By Matt Smith
DUBAI (Reuters) - Saudi retail investors face hefty losses after a royal decree ordered the liquidation of Saudi Integrated Telecom Co (SITC), which floated its shares in an initial public offer (IPO) in 2011 but never started operations.
SITC's failure highlights the dominance of speculative retail traders in the Saudi market, who chase rising prices with little regard for fundamental valuations.
"Investors are shocked," said Mohammad Omran, a member of the Saudi Economic Association (SEA). "The CMA made a big mistake by allowing the IPO to go ahead."
About 20 investors protested outside the offices of the Capital Market Authority (CMA) on Tuesday, local newspaper Twasul said, and although such protests are rare in the kingdom, where demonstrations are banned, the newspaper carried photographs of demonstrators holding up placards, one of which read, "Save the shareholders of Integrated and their families".
The CMA bourse regulator halted trading in SITC's shares on February 5 when the stock was trading at 24.35 riyals, more than double the initial public offer price of 10 riyals but half the all-time closing high of 50.50 riyals hit in March 2012, which valued the company at 5.05 billion Saudi riyals ($1.35 billion).
However, some shareholders at least could be in line to get a pay-out from the liquidation committee, which comprises the CMA, the Ministry of Commerce and the telecoms regulator, as the company had 100 million shares in issue and reported net assets of 910 million riyals at the end of 2012.
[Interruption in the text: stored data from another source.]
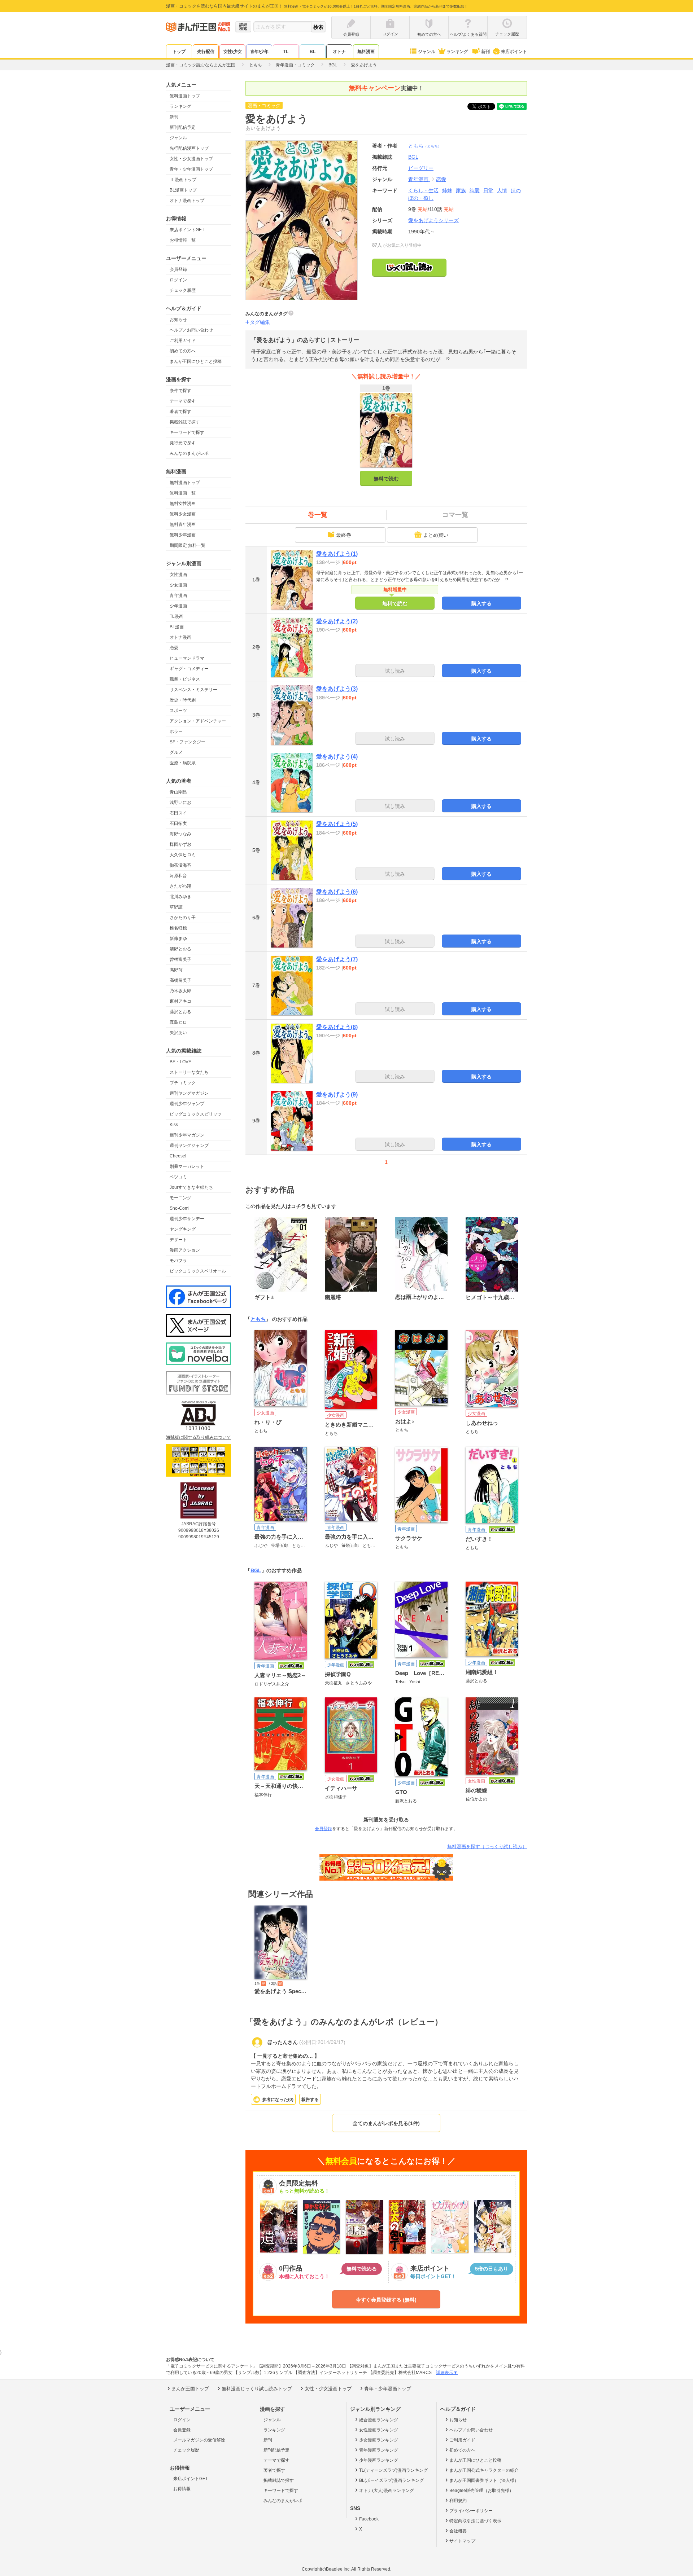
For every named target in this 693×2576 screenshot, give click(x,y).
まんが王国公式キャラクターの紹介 (484, 2470)
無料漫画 (366, 51)
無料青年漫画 (183, 524)
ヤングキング (183, 1229)
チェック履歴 (183, 290)
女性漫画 (178, 574)
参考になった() (277, 2099)
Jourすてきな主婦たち (191, 1187)
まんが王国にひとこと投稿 (196, 361)
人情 (502, 190)
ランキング (457, 51)
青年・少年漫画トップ (191, 169)
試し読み (395, 671)
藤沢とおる (180, 1011)
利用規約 (458, 2500)
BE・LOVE (180, 1061)
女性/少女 (232, 51)
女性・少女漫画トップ (191, 158)
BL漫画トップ (183, 190)
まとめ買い (435, 535)
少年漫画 (178, 605)
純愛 (475, 190)
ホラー (176, 731)
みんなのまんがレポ (189, 453)
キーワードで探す (187, 432)
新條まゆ (178, 938)
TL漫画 (176, 616)
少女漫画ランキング (378, 2440)
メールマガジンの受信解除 (199, 2440)
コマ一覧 (455, 514)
"In the case of liquidation, this amount will be distributed to the shareholders after reimbursement of any outstanding debts such as wages, rent, bills, etcetera," said Ibrahim Alnaseri, SITC's legal adviser and spokesman.
He did not specify the likely value of these debts, but said they were likely to be minor due to the company's "small number of employees and limited activities".
At the end of last year the company was still sitting on cash and equivalents of 816 million riyals, according to Thomson Reuters data.
King Abdullah's decree said that the company should be liquidated within six months and the priority in the repaying of its obligations is to its non-founder subscribers and shareholders.
The monarch ordered the company's liquidation last month after promising in 2012 to ensure trading rules applied to everyone, including the ruling al-Saud family. The company's chairman is Prince Saud bin Khaled bin Abdullah Al Saud.
Prince Saud owned a 43 percent stake in SITC as recently as last September, according to Thomson Reuters data. This was held through various holding companies and these and other founding shareholders made a winning bid in 2007 of 1 billion riyals for a license to provide fixed-line services.
The founding shareholders were to pay 650 million riyals of this fee, with the other 350 million riyals to be raised through an initial public share offer and a 5 percent stake sale to the state pension fund.
SITC concluded its IPO and listed in June 2011, despite still not receiving its telecoms operating license and recorded no revenue that year or in 2012, Thomson Reuters data shows.
The founding shareholders did not pay up for their part of the license fee until January this year, according to a stockmarket filing, but the company told Reuters it had provided the regulator in the interim with a bank guarantee in lieu of immediate payment of the fee.
However, the company's shares were suspended after the founding shareholders withdrew 260 million riyals of the IPO proceeds, with trading resuming after this money was returned.
In the IPO prospectus the founding shareholders committed to provide an additional 2.7 billion riyals to fund the company's operations. This was to be paid in four installments after the company had received its telecom license.
But the Communications and Information Technology Commission (CITC) has refused to grant SITC its license, saying it had failed to meet requirements, it said in an emailed statement to Reuters. It did not explain what those requirements were.
Alnaseri said the firm would fight on. "The company believes it should receive the license, and it will take all possible legal measures towards (achieving) this," he said.
Asked how and when the company would appeal against the liquidation order, Alnaseri said: "That will depend on the rules of liquidation, which are supposed to be set by the liquidation committee."